**Do this:** Give back all of the records below word for word, leaving every line unchanged.

**Stored items:**
______________________________
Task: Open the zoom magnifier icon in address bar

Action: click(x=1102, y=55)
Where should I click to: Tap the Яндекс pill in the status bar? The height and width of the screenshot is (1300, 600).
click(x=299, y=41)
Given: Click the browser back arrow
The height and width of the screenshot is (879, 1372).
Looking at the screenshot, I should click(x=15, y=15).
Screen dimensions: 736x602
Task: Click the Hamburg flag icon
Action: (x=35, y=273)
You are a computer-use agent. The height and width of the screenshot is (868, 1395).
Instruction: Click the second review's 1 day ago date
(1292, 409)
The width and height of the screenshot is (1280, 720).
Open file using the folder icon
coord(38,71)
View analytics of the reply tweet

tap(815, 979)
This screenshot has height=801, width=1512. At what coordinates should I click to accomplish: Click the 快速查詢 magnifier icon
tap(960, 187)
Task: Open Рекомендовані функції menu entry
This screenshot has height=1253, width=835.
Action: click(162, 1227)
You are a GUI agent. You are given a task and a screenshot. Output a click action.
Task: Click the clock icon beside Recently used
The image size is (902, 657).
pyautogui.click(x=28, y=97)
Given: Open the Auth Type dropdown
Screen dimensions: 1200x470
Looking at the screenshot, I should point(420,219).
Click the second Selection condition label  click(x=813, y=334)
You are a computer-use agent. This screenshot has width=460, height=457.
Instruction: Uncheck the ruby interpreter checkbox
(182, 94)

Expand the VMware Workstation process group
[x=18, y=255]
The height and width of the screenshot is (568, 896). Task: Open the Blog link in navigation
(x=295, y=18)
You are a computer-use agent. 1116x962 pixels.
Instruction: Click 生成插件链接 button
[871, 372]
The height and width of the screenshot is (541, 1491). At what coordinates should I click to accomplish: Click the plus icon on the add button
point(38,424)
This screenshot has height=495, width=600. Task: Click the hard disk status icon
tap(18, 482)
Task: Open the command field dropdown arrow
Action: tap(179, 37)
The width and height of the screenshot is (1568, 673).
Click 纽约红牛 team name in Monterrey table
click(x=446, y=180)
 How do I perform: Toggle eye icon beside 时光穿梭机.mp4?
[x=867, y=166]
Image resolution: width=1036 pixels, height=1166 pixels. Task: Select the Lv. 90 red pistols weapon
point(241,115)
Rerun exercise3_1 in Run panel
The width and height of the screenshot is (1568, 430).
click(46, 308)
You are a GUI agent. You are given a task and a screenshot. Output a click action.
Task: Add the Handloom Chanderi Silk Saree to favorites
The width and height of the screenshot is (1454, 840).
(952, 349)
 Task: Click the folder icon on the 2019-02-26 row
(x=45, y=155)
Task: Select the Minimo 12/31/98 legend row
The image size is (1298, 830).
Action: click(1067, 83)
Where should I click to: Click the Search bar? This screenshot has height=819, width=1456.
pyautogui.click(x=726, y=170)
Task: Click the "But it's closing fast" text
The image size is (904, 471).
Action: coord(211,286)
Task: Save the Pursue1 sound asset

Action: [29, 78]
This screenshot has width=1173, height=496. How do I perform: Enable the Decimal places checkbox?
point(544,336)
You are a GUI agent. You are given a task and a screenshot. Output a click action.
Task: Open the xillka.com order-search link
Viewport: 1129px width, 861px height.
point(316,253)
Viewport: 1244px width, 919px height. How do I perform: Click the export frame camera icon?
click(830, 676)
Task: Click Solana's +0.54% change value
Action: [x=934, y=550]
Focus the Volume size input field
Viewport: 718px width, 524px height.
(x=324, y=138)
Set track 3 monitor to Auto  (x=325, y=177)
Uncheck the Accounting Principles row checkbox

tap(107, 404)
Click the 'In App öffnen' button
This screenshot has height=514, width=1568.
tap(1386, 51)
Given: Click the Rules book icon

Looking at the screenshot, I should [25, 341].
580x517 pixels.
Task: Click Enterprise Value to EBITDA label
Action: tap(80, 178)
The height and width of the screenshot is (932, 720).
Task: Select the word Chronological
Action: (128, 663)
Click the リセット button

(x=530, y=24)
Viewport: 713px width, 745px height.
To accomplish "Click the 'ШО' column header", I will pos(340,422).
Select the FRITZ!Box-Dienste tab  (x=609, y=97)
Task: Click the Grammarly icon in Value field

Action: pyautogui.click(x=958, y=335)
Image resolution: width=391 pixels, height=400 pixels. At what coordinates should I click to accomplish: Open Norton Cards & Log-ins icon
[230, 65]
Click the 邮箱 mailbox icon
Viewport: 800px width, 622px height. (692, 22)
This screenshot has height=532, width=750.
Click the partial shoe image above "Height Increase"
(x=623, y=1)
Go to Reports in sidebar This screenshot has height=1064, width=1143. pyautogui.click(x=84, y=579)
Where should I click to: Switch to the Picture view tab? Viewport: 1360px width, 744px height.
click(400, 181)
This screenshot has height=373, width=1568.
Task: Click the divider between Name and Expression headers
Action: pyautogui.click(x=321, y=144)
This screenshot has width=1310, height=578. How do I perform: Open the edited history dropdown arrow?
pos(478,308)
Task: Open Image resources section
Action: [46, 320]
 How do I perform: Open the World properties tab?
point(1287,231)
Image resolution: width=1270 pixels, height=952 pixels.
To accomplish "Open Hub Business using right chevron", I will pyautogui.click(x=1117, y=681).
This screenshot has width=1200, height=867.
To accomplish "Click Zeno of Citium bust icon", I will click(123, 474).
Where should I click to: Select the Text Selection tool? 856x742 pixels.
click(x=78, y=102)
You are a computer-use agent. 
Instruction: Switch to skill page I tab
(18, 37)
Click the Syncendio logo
______________________________
**Answer to the task:**
Task: Open the zoom magnifier icon in address bar

Action: click(x=1102, y=55)
Where should I click to: Tap the Яндекс pill in the status bar? The height and width of the screenshot is (1300, 600).
click(x=299, y=41)
Given: Click the browser back arrow
The height and width of the screenshot is (879, 1372).
Looking at the screenshot, I should click(x=15, y=15).
Screen dimensions: 736x602
Task: Click the Hamburg flag icon
Action: (x=35, y=273)
You are a computer-use agent. The height and width of the screenshot is (868, 1395).
Instruction: Click the second review's 1 day ago date
(1292, 409)
The width and height of the screenshot is (1280, 720).
Open file using the folder icon
coord(38,71)
View analytics of the reply tweet

tap(815, 979)
This screenshot has height=801, width=1512. At what coordinates should I click to accomplish: Click the 快速查詢 magnifier icon
tap(960, 187)
Task: Open Рекомендовані функції menu entry
This screenshot has height=1253, width=835.
Action: click(162, 1227)
You are a GUI agent. You are given a task and a screenshot. Output a click action.
Task: Click the clock icon beside Recently used
The image size is (902, 657).
pyautogui.click(x=28, y=97)
Given: Open the Auth Type dropdown
Screen dimensions: 1200x470
Looking at the screenshot, I should point(420,219).
Click the second Selection condition label  click(x=813, y=334)
You are a computer-use agent. This screenshot has width=460, height=457.
Instruction: Uncheck the ruby interpreter checkbox
(182, 94)

Expand the VMware Workstation process group
[x=18, y=255]
The height and width of the screenshot is (568, 896). Task: Open the Blog link in navigation
(x=295, y=18)
You are a computer-use agent. 1116x962 pixels.
Instruction: Click 生成插件链接 button
[871, 372]
The height and width of the screenshot is (541, 1491). At what coordinates should I click to accomplish: Click the plus icon on the add button
point(38,424)
This screenshot has height=495, width=600. Task: Click the hard disk status icon
tap(18, 482)
Task: Open the command field dropdown arrow
Action: tap(179, 37)
The width and height of the screenshot is (1568, 673).
Click 纽约红牛 team name in Monterrey table
click(x=446, y=180)
 How do I perform: Toggle eye icon beside 时光穿梭机.mp4?
[x=867, y=166]
Image resolution: width=1036 pixels, height=1166 pixels. Task: Select the Lv. 90 red pistols weapon
point(241,115)
Rerun exercise3_1 in Run panel
The width and height of the screenshot is (1568, 430).
click(46, 308)
You are a GUI agent. You are given a task and a screenshot. Output a click action.
Task: Add the Handloom Chanderi Silk Saree to favorites
The width and height of the screenshot is (1454, 840).
(952, 349)
 Task: Click the folder icon on the 2019-02-26 row
(x=45, y=155)
Task: Select the Minimo 12/31/98 legend row
The image size is (1298, 830).
Action: click(1067, 83)
Where should I click to: Click the Search bar? This screenshot has height=819, width=1456.
pyautogui.click(x=726, y=170)
Task: Click the "But it's closing fast" text
The image size is (904, 471).
Action: coord(211,286)
Task: Save the Pursue1 sound asset

Action: [29, 78]
This screenshot has width=1173, height=496. How do I perform: Enable the Decimal places checkbox?
point(544,336)
You are a GUI agent. You are given a task and a screenshot. Output a click action.
Task: Open the xillka.com order-search link
Viewport: 1129px width, 861px height.
point(316,253)
Viewport: 1244px width, 919px height. How do I perform: Click the export frame camera icon?
click(830, 676)
Task: Click Solana's +0.54% change value
Action: [x=934, y=550]
Focus the Volume size input field
Viewport: 718px width, 524px height.
(x=324, y=138)
Set track 3 monitor to Auto  (x=325, y=177)
Uncheck the Accounting Principles row checkbox

tap(107, 404)
Click the 'In App öffnen' button
This screenshot has height=514, width=1568.
tap(1386, 51)
Given: Click the Rules book icon

Looking at the screenshot, I should [25, 341].
580x517 pixels.
Task: Click Enterprise Value to EBITDA label
Action: tap(80, 178)
The height and width of the screenshot is (932, 720).
Task: Select the word Chronological
Action: (128, 663)
Click the リセット button

(x=530, y=24)
Viewport: 713px width, 745px height.
To accomplish "Click the 'ШО' column header", I will pos(340,422).
Select the FRITZ!Box-Dienste tab  (x=609, y=97)
Task: Click the Grammarly icon in Value field

Action: pyautogui.click(x=958, y=335)
Image resolution: width=391 pixels, height=400 pixels. At what coordinates should I click to accomplish: Open Norton Cards & Log-ins icon
[230, 65]
Click the 邮箱 mailbox icon
Viewport: 800px width, 622px height. (692, 22)
This screenshot has height=532, width=750.
Click the partial shoe image above "Height Increase"
(x=623, y=1)
Go to Reports in sidebar This screenshot has height=1064, width=1143. pyautogui.click(x=84, y=579)
Where should I click to: Switch to the Picture view tab? Viewport: 1360px width, 744px height.
click(400, 181)
This screenshot has height=373, width=1568.
Task: Click the divider between Name and Expression headers
Action: pyautogui.click(x=321, y=144)
This screenshot has width=1310, height=578. How do I perform: Open the edited history dropdown arrow?
pos(478,308)
Task: Open Image resources section
Action: [46, 320]
 How do I perform: Open the World properties tab?
point(1287,231)
Image resolution: width=1270 pixels, height=952 pixels.
To accomplish "Open Hub Business using right chevron", I will pyautogui.click(x=1117, y=681).
This screenshot has width=1200, height=867.
To accomplish "Click Zeno of Citium bust icon", I will click(123, 474).
Where should I click to: Select the Text Selection tool? 856x742 pixels.
click(x=78, y=102)
You are a computer-use agent. 
Instruction: Switch to skill page I tab
(18, 37)
Click the Syncendio logo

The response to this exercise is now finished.